Written problem -
Quote the records word for word, from the line containing "You are a computer-use agent. This" through the line containing "pyautogui.click(x=421, y=239)", with both of those lines included.

========

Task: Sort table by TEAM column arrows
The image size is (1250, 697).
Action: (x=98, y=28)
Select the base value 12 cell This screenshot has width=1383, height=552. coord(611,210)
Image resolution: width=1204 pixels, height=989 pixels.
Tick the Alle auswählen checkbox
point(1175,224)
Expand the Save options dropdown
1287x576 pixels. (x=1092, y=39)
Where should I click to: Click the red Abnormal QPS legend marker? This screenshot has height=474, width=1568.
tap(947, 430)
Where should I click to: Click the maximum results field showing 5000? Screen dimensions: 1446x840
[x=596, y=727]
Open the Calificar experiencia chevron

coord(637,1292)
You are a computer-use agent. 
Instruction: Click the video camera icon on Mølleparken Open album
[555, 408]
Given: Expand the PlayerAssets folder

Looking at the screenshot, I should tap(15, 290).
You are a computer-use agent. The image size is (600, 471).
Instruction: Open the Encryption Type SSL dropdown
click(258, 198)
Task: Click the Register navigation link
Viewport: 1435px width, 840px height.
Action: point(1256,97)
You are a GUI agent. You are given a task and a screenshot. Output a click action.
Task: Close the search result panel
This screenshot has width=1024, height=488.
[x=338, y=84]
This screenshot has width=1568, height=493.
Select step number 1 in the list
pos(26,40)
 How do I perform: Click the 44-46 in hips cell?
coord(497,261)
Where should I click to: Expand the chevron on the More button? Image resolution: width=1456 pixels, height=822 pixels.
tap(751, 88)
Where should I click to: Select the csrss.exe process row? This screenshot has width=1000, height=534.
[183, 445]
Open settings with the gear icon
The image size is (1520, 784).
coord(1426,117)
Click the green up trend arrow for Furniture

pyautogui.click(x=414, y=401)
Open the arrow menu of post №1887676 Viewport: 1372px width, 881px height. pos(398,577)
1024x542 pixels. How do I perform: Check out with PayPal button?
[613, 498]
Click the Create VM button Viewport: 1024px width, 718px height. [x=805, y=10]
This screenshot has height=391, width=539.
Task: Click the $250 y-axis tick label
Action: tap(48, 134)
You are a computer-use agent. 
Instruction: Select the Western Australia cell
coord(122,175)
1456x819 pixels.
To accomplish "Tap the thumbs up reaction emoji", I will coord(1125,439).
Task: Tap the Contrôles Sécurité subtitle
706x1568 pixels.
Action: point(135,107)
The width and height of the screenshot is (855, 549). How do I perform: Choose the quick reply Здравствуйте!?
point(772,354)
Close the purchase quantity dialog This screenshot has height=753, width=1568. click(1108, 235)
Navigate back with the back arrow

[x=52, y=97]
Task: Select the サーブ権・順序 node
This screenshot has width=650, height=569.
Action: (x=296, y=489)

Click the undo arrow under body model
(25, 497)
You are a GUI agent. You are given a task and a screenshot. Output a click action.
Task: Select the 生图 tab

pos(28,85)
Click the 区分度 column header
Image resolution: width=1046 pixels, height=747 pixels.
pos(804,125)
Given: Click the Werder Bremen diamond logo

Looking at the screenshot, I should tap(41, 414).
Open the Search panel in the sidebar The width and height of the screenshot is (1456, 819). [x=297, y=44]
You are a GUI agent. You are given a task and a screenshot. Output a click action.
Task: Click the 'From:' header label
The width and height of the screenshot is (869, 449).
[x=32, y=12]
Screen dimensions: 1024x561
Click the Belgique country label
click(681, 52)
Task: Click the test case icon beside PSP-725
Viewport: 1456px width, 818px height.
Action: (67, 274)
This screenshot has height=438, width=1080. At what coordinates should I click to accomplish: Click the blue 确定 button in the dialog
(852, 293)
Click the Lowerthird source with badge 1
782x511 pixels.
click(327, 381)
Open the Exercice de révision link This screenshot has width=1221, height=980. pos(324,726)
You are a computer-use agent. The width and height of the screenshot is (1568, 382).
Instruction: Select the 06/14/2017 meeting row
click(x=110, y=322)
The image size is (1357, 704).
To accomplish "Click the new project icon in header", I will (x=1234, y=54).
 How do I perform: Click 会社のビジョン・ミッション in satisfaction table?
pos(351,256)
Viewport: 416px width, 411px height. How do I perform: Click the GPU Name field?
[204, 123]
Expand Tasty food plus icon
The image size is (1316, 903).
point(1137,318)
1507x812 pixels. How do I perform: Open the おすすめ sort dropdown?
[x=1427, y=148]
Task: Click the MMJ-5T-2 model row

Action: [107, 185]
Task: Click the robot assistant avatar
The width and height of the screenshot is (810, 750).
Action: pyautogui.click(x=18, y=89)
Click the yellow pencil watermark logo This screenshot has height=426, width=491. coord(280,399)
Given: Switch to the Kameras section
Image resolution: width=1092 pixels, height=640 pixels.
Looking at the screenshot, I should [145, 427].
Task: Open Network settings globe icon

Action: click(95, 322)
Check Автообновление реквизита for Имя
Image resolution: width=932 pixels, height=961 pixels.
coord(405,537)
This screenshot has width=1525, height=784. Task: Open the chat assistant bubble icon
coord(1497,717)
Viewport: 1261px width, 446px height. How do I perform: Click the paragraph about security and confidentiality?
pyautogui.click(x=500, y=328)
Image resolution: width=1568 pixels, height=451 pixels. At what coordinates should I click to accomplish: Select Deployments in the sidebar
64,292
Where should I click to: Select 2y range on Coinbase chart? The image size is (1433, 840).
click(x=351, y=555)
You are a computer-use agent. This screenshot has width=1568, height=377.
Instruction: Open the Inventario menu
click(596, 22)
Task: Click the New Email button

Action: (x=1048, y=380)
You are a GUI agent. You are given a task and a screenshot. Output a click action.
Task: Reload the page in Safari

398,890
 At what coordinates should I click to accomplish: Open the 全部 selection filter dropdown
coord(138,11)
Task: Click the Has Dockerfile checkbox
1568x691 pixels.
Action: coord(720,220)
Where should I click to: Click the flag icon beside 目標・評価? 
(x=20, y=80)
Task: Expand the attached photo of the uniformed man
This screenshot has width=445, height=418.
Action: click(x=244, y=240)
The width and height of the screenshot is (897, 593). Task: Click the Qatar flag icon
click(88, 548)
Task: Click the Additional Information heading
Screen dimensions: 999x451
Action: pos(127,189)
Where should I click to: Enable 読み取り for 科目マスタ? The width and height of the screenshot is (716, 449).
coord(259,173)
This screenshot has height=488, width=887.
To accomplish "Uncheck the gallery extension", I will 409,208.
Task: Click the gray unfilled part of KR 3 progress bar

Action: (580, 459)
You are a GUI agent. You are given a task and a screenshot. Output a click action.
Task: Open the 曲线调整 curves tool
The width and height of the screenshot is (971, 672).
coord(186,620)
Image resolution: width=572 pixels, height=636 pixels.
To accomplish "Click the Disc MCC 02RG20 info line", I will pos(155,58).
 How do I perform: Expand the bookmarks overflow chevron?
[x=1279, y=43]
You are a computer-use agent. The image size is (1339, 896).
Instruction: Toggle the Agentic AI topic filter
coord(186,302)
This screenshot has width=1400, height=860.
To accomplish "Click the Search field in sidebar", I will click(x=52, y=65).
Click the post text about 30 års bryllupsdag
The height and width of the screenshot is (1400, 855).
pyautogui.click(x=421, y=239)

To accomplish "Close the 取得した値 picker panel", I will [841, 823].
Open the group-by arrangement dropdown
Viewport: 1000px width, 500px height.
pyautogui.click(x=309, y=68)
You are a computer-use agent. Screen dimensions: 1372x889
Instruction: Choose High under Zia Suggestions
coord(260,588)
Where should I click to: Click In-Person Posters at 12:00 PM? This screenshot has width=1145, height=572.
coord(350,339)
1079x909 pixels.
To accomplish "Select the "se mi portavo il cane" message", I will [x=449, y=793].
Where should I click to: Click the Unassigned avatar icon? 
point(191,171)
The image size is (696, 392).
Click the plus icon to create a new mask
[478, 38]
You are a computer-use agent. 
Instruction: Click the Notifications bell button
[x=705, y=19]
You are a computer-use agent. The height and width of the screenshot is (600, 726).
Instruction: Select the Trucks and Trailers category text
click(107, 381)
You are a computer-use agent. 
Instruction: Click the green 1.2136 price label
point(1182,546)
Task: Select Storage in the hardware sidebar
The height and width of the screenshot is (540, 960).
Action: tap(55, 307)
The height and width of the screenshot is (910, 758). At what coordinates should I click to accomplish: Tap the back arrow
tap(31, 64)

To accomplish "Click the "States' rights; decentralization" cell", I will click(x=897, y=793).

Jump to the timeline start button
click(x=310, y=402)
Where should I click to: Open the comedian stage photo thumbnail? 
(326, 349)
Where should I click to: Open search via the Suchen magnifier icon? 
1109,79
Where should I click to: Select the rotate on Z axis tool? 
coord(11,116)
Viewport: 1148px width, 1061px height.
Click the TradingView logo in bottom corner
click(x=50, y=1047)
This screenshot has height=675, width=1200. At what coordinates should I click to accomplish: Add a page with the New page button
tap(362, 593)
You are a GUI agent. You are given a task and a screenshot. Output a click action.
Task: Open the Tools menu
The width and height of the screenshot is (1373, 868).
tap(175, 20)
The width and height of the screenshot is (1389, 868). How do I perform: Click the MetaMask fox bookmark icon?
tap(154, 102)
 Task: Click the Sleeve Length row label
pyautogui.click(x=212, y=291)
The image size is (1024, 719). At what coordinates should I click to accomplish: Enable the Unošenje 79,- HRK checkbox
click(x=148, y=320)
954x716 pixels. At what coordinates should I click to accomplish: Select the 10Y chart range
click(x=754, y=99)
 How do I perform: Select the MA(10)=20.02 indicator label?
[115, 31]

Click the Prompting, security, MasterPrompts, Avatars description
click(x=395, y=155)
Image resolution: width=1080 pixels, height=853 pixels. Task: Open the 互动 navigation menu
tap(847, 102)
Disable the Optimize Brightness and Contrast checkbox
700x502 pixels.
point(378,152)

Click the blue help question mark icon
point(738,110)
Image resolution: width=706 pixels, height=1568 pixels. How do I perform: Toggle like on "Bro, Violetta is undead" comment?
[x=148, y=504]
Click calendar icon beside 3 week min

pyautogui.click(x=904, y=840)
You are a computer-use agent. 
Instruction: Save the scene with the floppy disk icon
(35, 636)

========

Task response -
You are a computer-use agent. This screenshot has width=1568, height=377.
Instruction: Open the Inventario menu
click(596, 22)
Task: Click the New Email button

Action: (x=1048, y=380)
You are a GUI agent. You are given a task and a screenshot. Output a click action.
Task: Reload the page in Safari

398,890
 At what coordinates should I click to accomplish: Open the 全部 selection filter dropdown
coord(138,11)
Task: Click the Has Dockerfile checkbox
1568x691 pixels.
Action: coord(720,220)
Where should I click to: Click the flag icon beside 目標・評価? 
(x=20, y=80)
Task: Expand the attached photo of the uniformed man
This screenshot has width=445, height=418.
Action: click(x=244, y=240)
The width and height of the screenshot is (897, 593). Task: Click the Qatar flag icon
click(88, 548)
Task: Click the Additional Information heading
Screen dimensions: 999x451
Action: pos(127,189)
Where should I click to: Enable 読み取り for 科目マスタ? The width and height of the screenshot is (716, 449).
coord(259,173)
This screenshot has height=488, width=887.
To accomplish "Uncheck the gallery extension", I will 409,208.
Task: Click the gray unfilled part of KR 3 progress bar

Action: (580, 459)
You are a GUI agent. You are given a task and a screenshot. Output a click action.
Task: Open the 曲线调整 curves tool
The width and height of the screenshot is (971, 672).
coord(186,620)
Image resolution: width=572 pixels, height=636 pixels.
To accomplish "Click the Disc MCC 02RG20 info line", I will pos(155,58).
 How do I perform: Expand the bookmarks overflow chevron?
[x=1279, y=43]
You are a computer-use agent. The image size is (1339, 896).
Instruction: Toggle the Agentic AI topic filter
coord(186,302)
This screenshot has width=1400, height=860.
To accomplish "Click the Search field in sidebar", I will click(x=52, y=65).
Click the post text about 30 års bryllupsdag
The height and width of the screenshot is (1400, 855).
pyautogui.click(x=421, y=239)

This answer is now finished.